I will you assume you mean 20 ml and not 20 L. That would be a ridiculous volume for a titration.

Let the general equation be:

$\textsf{H X + Y O H \rightarrow X Y + {H}_{2} O}$

This tells us that 1 mole of HX produces 1 mole of XY.

The number of moles of HX is given by:

$\textsf{{n}_{H X} = c \times v = 0.2 \times \frac{20}{1000} = 0.004}$

$\therefore$$\textsf{{n}_{X Y} = 0.004}$

This is the number of moles of XY at the equivalence point.

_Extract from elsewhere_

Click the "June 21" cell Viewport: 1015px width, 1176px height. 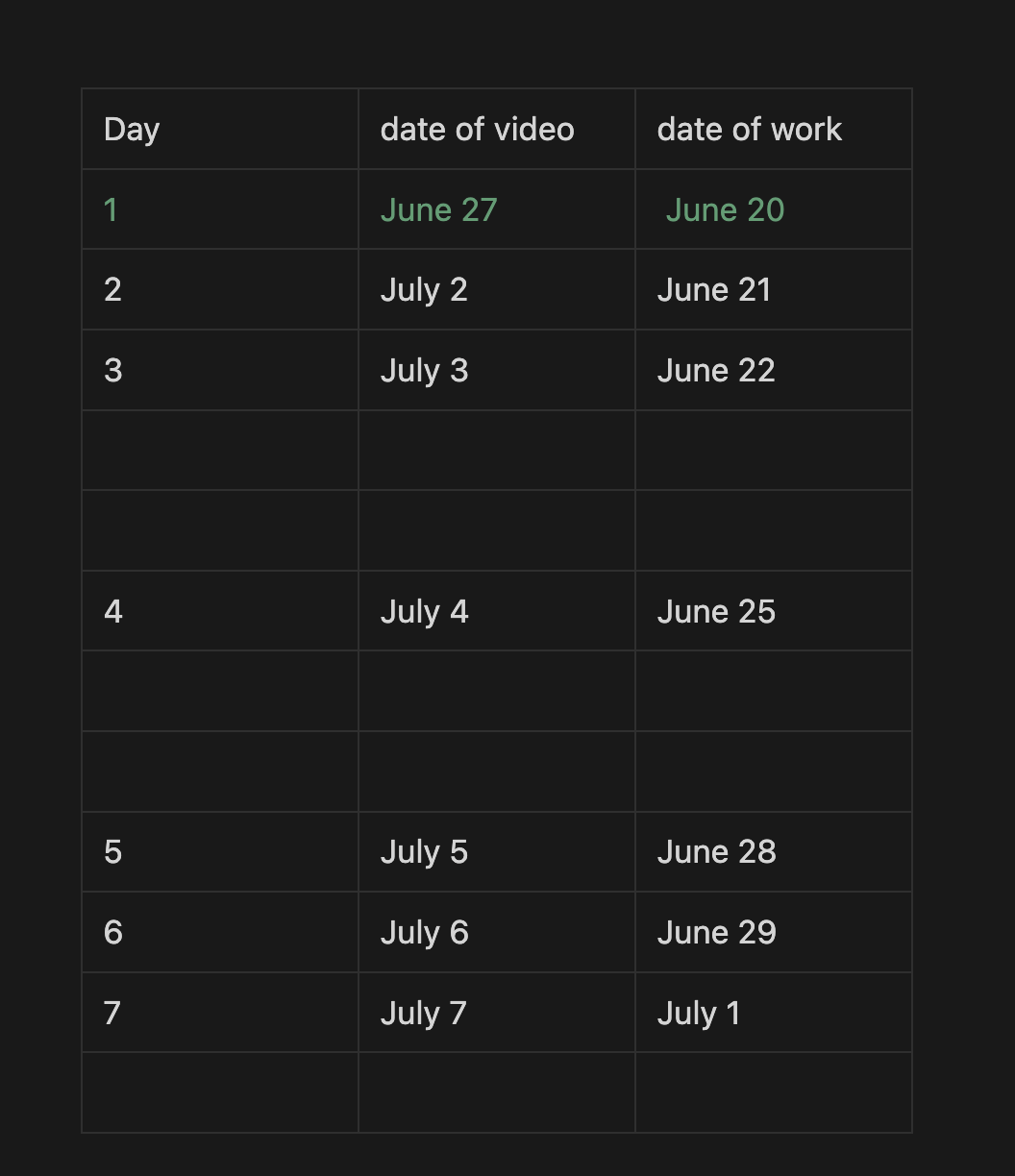pos(714,290)
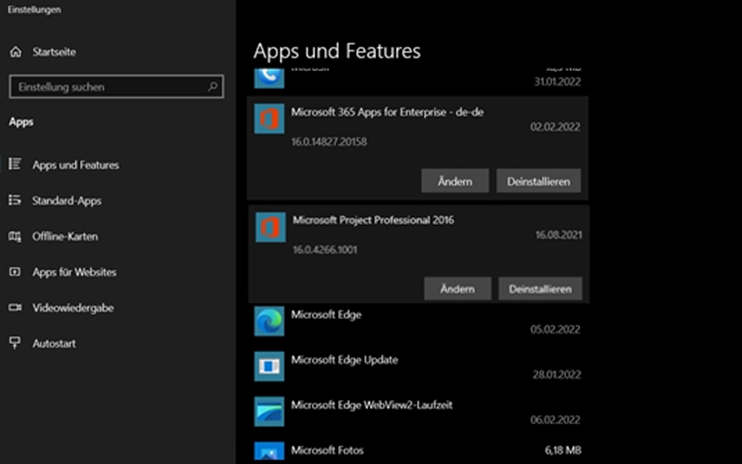Click the Microsoft Edge app icon
742x464 pixels.
269,322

XY is the salt of a weak acid and a strong base. The solution formed will not be neutral because the $\textsf{{Y}^{-}}$ ion is basic and undergoes hydrolysis:

$\textsf{{Y}^{-} + {H}_{2} O r i g h t \le f t h a r p \infty n s Y H + O {H}^{-}}$

By setting up an ICE table you can obtain a useful expression to get the pOH and hence the pH:

$\textsf{p O H = \frac{1}{2} \left[p {K}_{b} - \log b\right]}$

Where b is the concentration of the base i.e $\textsf{\left[{Y}^{-}\right]}$

Note that the total volume after the titration = 20 ml + 20 ml = 40 ml

$\therefore$$\textsf{\left[{Y}^{-}\right] = \frac{n}{v} = \frac{0.004}{\frac{40}{1000}} = 0.1 \textcolor{w h i t e}{x} \text{mol/l}}$

To get $\textsf{p {K}_{b}}$ we use:

$\textsf{p {K}_{a} + p {K}_{b} = p {K}_{w} = 14}$ at $\textsf{{25}^{\circ} C}$

$\therefore$$\textsf{p {K}_{b} = 14 - p {K}_{a} = 14 - 5 = 9}$

$\therefore$$\textsf{p O H = \frac{1}{2} \left[9 - \log \left(0.1\right)\right] = \frac{1}{2} \left[10\right] = 5}$

We know that:

$\textsf{p H + p O H = p {K}_{w} = 14}$

$\therefore$$\textsf{p H = 14 - p O H = 14 - 5 = 9}$

We would expect a result like this as the solution should be alkaline.